The data was released as Japan’s ruling Liberal Democratic Party launched a race to pick the next prime minister, with the health of the world’s second-largest economy emerging as the top issue.
With the cost of imports hitting a record high, the current account surplus fell 17.3 percent in July from a year ago to ¥1.53 trillion (US$14.29 billion), the finance ministry said.
Analysts said that the figure clouded the prospect of Japan’s economy, which contracted in the second quarter, expanding anytime soon.

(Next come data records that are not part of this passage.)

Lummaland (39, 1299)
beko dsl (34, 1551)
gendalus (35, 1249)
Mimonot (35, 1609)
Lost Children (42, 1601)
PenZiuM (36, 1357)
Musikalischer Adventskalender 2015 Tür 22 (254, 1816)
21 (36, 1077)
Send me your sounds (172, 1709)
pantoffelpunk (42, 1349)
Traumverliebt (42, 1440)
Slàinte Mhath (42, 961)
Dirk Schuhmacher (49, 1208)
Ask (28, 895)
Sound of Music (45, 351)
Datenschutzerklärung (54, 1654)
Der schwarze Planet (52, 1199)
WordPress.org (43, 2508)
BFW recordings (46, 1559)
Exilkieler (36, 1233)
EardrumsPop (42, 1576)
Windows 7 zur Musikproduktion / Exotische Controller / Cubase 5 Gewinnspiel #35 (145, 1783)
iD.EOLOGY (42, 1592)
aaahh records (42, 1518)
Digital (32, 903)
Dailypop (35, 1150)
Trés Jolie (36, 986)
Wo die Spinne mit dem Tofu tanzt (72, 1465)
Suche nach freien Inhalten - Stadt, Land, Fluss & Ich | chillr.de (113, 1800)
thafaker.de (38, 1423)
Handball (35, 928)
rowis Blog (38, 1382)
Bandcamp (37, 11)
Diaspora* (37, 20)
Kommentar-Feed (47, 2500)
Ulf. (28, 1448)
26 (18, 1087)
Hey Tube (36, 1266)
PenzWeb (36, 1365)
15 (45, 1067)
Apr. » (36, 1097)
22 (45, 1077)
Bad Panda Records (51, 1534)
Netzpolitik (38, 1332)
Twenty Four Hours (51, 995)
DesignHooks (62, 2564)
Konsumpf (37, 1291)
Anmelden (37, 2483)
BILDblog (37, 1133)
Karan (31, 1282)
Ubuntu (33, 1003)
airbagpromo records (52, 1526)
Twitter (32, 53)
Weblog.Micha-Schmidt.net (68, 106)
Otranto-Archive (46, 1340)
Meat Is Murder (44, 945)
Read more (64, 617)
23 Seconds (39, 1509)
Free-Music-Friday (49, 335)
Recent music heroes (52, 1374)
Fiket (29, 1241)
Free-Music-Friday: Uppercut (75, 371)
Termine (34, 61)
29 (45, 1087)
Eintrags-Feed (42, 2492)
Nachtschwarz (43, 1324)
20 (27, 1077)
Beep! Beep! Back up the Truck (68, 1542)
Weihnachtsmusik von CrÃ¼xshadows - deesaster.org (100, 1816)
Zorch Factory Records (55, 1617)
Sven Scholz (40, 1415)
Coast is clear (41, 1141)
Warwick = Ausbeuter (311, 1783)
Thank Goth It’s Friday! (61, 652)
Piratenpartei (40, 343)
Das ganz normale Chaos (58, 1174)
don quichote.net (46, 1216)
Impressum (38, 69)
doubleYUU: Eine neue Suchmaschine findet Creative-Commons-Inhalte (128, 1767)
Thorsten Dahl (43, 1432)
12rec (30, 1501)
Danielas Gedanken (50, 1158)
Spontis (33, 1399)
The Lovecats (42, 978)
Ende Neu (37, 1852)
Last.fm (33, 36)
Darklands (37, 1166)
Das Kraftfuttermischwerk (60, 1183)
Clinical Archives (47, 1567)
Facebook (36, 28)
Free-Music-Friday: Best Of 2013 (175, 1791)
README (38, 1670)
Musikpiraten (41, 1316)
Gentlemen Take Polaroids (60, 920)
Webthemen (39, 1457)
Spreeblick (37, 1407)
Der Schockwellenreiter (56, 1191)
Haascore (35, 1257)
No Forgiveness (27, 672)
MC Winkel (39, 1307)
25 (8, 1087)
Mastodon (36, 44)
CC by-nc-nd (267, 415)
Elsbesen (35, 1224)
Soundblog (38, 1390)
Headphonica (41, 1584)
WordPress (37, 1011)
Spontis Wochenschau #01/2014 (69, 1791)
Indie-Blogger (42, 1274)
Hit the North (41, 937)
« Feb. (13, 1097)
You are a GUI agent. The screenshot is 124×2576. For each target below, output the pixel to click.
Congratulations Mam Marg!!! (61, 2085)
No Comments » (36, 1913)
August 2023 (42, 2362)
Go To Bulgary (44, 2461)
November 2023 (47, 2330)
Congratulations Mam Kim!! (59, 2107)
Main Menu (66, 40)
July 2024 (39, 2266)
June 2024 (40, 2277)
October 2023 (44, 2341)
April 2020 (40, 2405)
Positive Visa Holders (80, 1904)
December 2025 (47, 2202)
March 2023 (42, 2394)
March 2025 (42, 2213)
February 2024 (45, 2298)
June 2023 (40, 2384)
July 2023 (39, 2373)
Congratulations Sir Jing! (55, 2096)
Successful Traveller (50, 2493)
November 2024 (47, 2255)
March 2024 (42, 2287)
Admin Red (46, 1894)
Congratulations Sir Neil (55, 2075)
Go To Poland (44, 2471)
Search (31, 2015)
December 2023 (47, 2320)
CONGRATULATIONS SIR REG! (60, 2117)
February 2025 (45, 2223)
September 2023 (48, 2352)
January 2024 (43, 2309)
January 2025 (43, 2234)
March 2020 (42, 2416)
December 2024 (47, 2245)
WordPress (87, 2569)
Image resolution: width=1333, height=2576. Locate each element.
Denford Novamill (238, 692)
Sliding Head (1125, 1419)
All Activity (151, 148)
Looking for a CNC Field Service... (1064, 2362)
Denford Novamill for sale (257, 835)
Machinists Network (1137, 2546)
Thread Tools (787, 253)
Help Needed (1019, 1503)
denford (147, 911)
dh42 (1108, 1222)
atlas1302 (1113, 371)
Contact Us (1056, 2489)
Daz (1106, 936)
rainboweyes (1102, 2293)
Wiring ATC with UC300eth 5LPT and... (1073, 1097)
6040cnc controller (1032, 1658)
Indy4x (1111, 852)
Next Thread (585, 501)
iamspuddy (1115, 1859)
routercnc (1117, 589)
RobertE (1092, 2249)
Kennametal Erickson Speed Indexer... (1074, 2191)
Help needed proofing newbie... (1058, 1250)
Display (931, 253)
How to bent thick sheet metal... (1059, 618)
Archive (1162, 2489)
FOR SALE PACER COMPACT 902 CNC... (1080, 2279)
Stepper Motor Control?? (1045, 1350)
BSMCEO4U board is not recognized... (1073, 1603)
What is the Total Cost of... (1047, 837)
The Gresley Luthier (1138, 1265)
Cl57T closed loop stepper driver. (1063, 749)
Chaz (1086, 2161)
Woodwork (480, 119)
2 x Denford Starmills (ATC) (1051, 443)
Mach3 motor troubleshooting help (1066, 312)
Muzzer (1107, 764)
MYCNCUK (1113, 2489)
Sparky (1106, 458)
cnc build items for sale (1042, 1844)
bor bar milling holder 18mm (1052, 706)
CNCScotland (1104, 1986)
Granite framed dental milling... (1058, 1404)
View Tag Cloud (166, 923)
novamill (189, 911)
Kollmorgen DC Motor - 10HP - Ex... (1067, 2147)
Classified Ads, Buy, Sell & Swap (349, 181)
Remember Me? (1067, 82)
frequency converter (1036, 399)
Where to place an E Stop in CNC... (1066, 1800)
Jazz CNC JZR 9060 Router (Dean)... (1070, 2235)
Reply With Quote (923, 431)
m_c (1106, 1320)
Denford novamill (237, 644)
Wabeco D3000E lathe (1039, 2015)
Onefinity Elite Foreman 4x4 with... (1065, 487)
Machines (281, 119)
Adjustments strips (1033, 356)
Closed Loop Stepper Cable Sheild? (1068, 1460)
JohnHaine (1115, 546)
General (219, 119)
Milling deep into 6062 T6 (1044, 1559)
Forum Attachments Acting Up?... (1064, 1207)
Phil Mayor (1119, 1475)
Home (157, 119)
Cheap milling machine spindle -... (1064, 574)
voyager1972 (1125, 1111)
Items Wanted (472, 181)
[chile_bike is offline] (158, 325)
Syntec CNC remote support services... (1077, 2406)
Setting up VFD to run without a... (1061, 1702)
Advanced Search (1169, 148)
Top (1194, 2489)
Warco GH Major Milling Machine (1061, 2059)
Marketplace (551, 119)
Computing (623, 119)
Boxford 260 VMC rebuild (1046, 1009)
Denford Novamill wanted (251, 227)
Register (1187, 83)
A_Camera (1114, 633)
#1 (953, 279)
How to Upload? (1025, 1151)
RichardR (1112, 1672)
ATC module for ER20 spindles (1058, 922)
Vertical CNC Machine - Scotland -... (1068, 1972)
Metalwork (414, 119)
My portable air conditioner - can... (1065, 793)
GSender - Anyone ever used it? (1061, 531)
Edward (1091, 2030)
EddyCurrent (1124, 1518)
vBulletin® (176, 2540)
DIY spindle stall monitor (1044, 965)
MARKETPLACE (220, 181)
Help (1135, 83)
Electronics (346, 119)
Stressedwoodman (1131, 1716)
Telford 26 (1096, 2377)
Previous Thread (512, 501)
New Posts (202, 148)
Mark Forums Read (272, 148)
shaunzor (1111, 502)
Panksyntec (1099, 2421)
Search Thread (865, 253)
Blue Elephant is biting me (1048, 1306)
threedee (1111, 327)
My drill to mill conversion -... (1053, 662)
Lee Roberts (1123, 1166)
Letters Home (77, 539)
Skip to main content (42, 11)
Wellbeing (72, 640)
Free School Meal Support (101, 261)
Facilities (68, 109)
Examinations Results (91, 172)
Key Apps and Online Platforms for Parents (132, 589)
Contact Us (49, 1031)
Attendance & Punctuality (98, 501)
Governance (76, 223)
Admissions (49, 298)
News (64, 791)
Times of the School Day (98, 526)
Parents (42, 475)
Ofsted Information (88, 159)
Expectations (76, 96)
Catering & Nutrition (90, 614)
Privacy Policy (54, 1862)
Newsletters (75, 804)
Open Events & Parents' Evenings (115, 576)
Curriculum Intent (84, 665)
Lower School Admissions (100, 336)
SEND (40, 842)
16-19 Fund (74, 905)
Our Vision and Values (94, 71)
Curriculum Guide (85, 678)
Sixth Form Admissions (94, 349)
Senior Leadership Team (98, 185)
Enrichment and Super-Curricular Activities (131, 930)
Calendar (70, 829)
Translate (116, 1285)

“Exports are losing luster as the global economy deteriorates, including in US and Europe — and not excluding Asia, which is showing signs it is flagging,” Dai-Ichi Life Research Institute senior economist Toshihiro Nagahama told Dow Jones Newswires.
“The weak trend of exports is set to continue with the world’s economy expected to worsen even more. Japan’s economic weakness is probably here to stay until at least the end of the current fiscal year,” he said.
The trade surplus fell 69.8 percent to ¥232.2 billion. Japan’s exports rose 8.7 percent to ¥7.29 trillion, but imports jumped 18.9 percent to a record-high ¥7.06 trillion, the finance ministry said.
The value of imports was inflated by the rising cost of energy in Japan, which has virtually no fossil fuel resources on its own.
Crude oil imports rose 69.2 percent to ¥733.8 billion, coal imports more than doubled to ¥174.0 billion and liquid natural gas imports rose 59.3 percent to ¥155.0 billion.
The raw material prices have also triggered a spike in costs of merchandise for consumers — prompting worries about inflation in an economy that for the past decade had instead been battling against deflation.
Japan’s wholesale prices shot up 7.2 percent last month from a year earlier, growing at the fastest pace in 27 years on higher energy costs, central bank figures showed.
The figure was higher than market expectations of a 7.1 percent increase but a notch down from a revised 7.3 percent rise in the previous month, the Bank of Japan said.
It was the fastest-pace increase since an 8.1 percent rise in January 1981, when the country was reeling from the second oil crisis, the bank said.